EXERCISE DIRECTIONS
Could you count how many lines of the data include "Follow" and answer with the number only?

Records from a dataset
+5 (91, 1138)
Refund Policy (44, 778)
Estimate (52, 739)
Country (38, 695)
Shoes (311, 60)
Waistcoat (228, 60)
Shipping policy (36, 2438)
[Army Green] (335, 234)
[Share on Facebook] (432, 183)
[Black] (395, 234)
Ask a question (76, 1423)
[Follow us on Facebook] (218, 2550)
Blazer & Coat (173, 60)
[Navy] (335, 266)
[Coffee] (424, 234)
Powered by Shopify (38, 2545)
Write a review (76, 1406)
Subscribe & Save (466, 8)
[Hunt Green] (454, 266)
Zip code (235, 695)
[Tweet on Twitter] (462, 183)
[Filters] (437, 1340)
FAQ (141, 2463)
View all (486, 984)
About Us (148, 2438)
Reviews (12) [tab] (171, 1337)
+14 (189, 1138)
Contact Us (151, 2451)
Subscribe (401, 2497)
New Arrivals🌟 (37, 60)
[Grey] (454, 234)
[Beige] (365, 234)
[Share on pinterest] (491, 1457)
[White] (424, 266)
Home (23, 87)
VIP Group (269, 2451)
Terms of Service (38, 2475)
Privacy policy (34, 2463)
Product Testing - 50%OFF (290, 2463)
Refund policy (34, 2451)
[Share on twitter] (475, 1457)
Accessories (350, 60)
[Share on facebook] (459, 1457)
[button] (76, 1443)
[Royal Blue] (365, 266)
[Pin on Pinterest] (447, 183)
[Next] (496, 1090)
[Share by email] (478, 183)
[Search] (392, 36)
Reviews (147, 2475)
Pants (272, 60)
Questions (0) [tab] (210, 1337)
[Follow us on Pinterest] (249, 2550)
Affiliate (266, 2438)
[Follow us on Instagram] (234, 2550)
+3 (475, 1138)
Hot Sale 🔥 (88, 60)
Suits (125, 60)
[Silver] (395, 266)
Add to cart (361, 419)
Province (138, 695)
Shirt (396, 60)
...
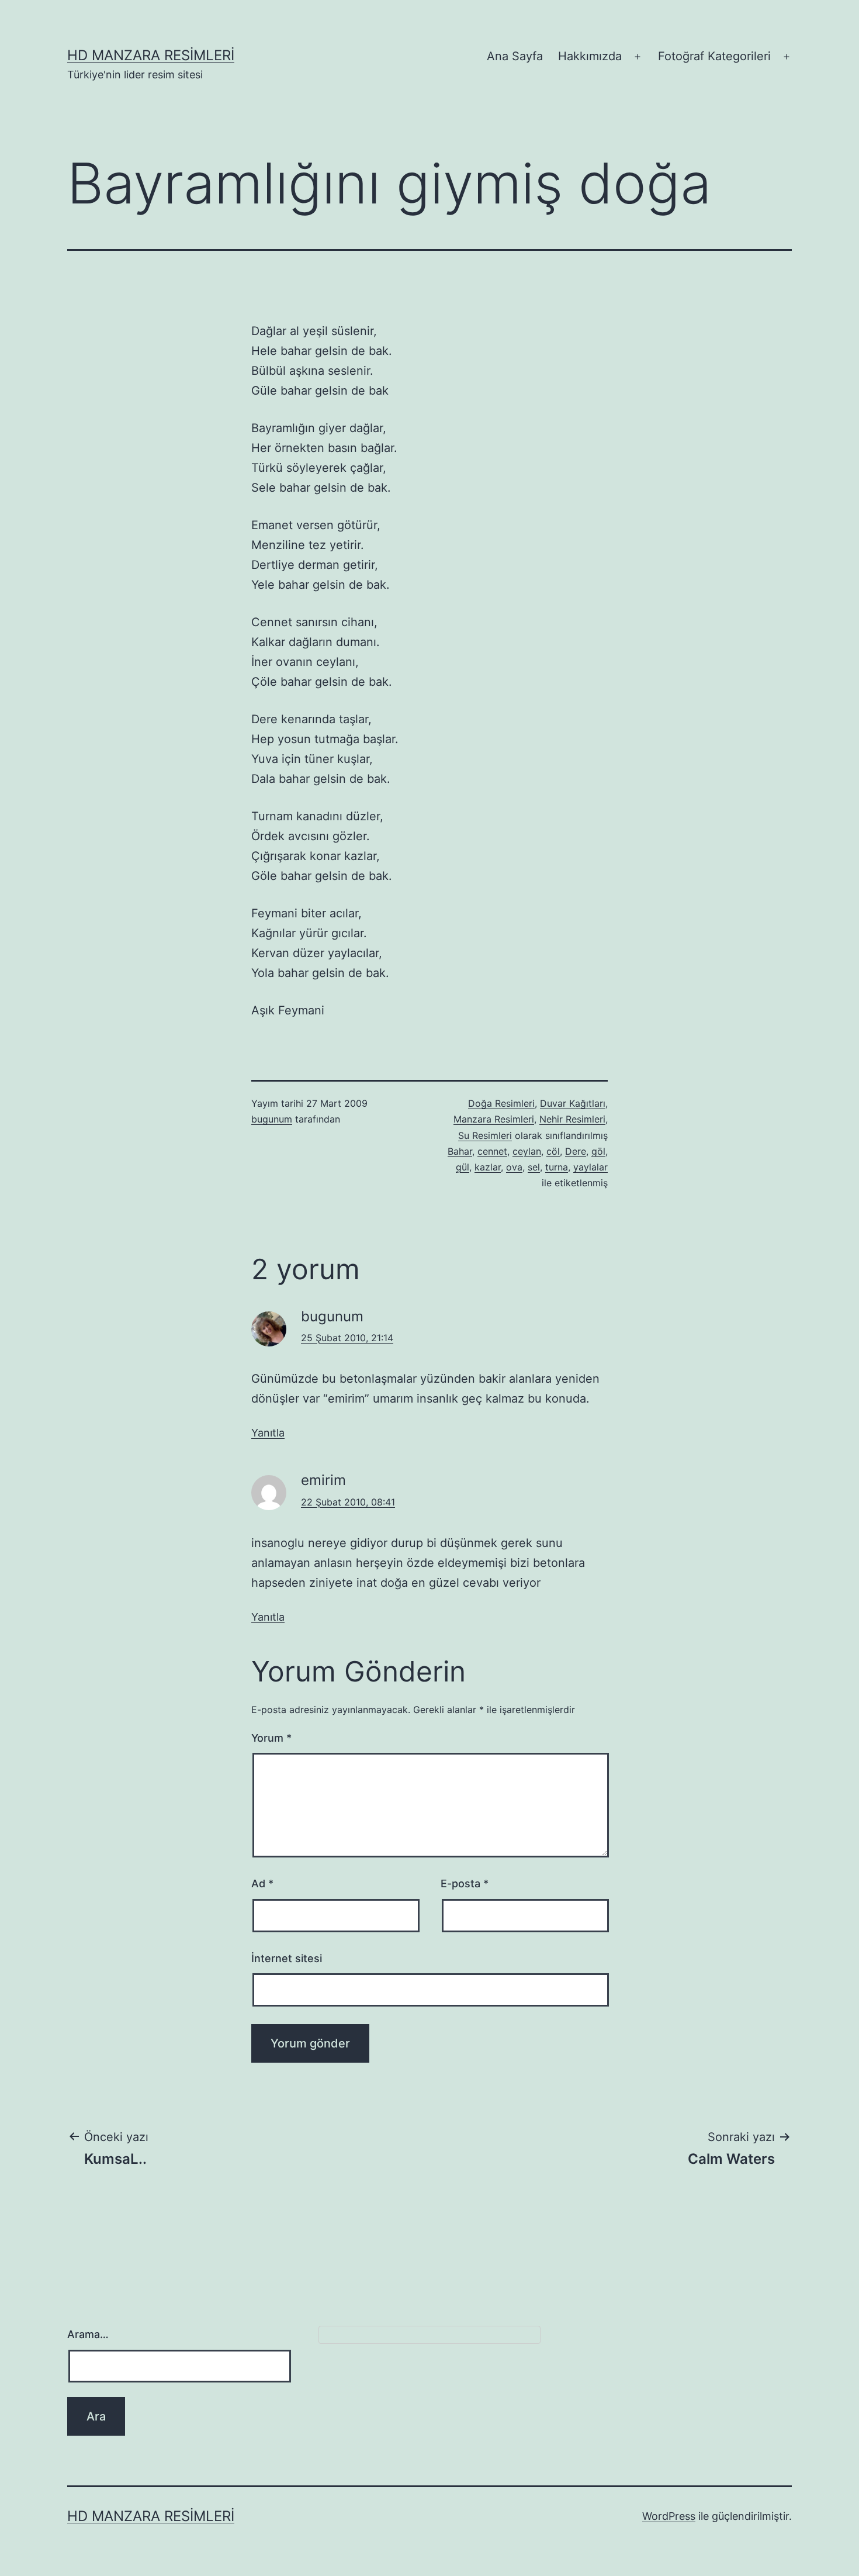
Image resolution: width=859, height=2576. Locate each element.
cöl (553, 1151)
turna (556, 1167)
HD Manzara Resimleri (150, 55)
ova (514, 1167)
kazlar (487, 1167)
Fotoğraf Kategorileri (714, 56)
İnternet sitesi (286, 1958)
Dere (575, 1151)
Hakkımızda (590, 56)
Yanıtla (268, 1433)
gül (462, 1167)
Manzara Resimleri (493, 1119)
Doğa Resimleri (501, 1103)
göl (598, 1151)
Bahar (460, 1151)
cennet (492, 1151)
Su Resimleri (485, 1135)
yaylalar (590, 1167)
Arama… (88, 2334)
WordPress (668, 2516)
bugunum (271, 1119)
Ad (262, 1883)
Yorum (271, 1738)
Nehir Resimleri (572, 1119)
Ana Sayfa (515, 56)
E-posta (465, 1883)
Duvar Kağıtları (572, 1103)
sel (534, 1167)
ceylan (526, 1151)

ANSWER SPACE
3